Innenbehörde bestreitet Vorwürfe, Überprüfungen gebe es nur nach Hautfarbe. Kritiker sprechen von Diskriminierung. Laut einem internen Papier des Senats beruft sich die Polizei auf Paragraf 163b der Strafprozessordnung.

Hamburg. Seit dem 11.Oktober kontrolliert die Polizei mutmaßliche Mitglieder der sogenannten Lampedusa-Flüchtlinge, rund 70 Personen sollen bisher im Fokus gewesen sein. Aufseiten der Flüchtlingsunterstützer sieht man in den Polizeikontrollen eine Verletzung gültigen Rechts: „Man darf Menschen nicht aufgrund ihrer Hautfarbe kontrollieren. Das ist eine massive Diskriminierung und ein klarer Rechtsverstoß“, sagt Hermann Hardt vom Flüchtlingsrat. Auch der Verdacht auf einen Verstoß gegen das Aufenthaltsgesetz würde die „massiven Kontrollen“ nicht rechtfertigen. „Diese Überprüfungen haben nur einen Zweck, und das ist die Vorbereitung der Abschiebung“, so Hardt weiter. Auch die kirchliche Hilfsorganisation Fluchtpunkt, die die Flüchtlinge zum Teil anwaltlich vertritt, sieht die Kontrollen kritisch. Für „rechtlich sehr fragwürdig“ erachtet Rechtsanwalt Claudius Brenneisen die Maßnahmen der Polizei: „Der Anfangsverdacht kann ja nur die schwarze Hautfarbe sein. Dafür sehe ich keine Rechtsgrundlage.“ Vor allem in den USA wird seit einiger Zeit über das sogenannte „Racial Profiling“ debattiert, also die anlasslose Kontrolle von Personen aufgrund äußerlicher Merkmale wie Hautfarbe oder Haarfarbe. Dies verstößt gegen das verfassungsrechtliche Diskriminierungsverbot.

....

> [AUFGABE]:
Gib den Textausschnitt über die Polizeikontrollen in Hamburg vollständig und unverändert aus.

> [BEREITGESTELLTES MATERIAL]:
....

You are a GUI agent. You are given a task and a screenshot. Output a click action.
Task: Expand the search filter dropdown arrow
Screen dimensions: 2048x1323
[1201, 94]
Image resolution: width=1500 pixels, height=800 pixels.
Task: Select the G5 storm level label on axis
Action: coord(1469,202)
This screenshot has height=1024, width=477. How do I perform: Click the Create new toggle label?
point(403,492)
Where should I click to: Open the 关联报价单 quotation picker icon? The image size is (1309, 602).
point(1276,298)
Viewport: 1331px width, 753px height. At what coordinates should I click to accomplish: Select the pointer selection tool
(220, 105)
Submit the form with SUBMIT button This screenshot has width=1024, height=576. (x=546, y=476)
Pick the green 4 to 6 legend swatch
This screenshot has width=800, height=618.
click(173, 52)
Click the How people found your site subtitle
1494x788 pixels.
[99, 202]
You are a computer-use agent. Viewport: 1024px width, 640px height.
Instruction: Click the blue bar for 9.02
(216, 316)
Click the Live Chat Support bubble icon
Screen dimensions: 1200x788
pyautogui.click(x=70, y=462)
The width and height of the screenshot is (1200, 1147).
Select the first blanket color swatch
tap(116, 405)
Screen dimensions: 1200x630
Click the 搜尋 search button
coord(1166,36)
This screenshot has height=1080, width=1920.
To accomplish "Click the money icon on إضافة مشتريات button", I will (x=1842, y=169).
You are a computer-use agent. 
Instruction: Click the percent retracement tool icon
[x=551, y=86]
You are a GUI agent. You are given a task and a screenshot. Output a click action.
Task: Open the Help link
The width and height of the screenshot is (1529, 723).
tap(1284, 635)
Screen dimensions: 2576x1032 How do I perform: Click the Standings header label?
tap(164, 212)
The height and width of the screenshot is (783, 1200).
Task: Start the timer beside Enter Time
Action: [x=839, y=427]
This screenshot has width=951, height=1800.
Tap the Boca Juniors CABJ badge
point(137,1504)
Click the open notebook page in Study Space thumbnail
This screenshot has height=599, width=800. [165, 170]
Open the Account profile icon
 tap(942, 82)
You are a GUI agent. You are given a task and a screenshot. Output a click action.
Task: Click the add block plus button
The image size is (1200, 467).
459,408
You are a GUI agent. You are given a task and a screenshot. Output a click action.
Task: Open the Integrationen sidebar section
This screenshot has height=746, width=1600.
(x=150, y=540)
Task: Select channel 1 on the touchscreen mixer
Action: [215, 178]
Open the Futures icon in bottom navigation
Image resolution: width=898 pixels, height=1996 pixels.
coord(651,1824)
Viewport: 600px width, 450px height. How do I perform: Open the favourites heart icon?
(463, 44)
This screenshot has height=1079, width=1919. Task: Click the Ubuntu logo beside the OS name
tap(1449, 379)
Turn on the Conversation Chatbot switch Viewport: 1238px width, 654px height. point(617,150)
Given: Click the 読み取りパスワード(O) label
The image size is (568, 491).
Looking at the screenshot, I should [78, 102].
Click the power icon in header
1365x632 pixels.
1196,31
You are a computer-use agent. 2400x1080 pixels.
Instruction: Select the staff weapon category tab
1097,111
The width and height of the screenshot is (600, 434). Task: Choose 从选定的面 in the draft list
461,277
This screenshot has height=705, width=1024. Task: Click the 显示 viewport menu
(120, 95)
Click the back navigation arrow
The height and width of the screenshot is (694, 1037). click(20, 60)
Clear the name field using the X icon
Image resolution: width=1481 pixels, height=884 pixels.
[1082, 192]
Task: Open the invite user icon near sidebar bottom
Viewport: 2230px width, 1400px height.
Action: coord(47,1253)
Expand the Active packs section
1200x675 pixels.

....

> [AUSGEARBEITETE LÖSUNG]:
Innenbehörde bestreitet Vorwürfe, Überprüfungen gebe es nur nach Hautfarbe. Kritiker sprechen von Diskriminierung. Laut einem internen Papier des Senats beruft sich die Polizei auf Paragraf 163b der Strafprozessordnung.

Hamburg. Seit dem 11.Oktober kontrolliert die Polizei mutmaßliche Mitglieder der sogenannten Lampedusa-Flüchtlinge, rund 70 Personen sollen bisher im Fokus gewesen sein. Aufseiten der Flüchtlingsunterstützer sieht man in den Polizeikontrollen eine Verletzung gültigen Rechts: „Man darf Menschen nicht aufgrund ihrer Hautfarbe kontrollieren. Das ist eine massive Diskriminierung und ein klarer Rechtsverstoß“, sagt Hermann Hardt vom Flüchtlingsrat. Auch der Verdacht auf einen Verstoß gegen das Aufenthaltsgesetz würde die „massiven Kontrollen“ nicht rechtfertigen. „Diese Überprüfungen haben nur einen Zweck, und das ist die Vorbereitung der Abschiebung“, so Hardt weiter. Auch die kirchliche Hilfsorganisation Fluchtpunkt, die die Flüchtlinge zum Teil anwaltlich vertritt, sieht die Kontrollen kritisch. Für „rechtlich sehr fragwürdig“ erachtet Rechtsanwalt Claudius Brenneisen die Maßnahmen der Polizei: „Der Anfangsverdacht kann ja nur die schwarze Hautfarbe sein. Dafür sehe ich keine Rechtsgrundlage.“ Vor allem in den USA wird seit einiger Zeit über das sogenannte „Racial Profiling“ debattiert, also die anlasslose Kontrolle von Personen aufgrund äußerlicher Merkmale wie Hautfarbe oder Haarfarbe. Dies verstößt gegen das verfassungsrechtliche Diskriminierungsverbot.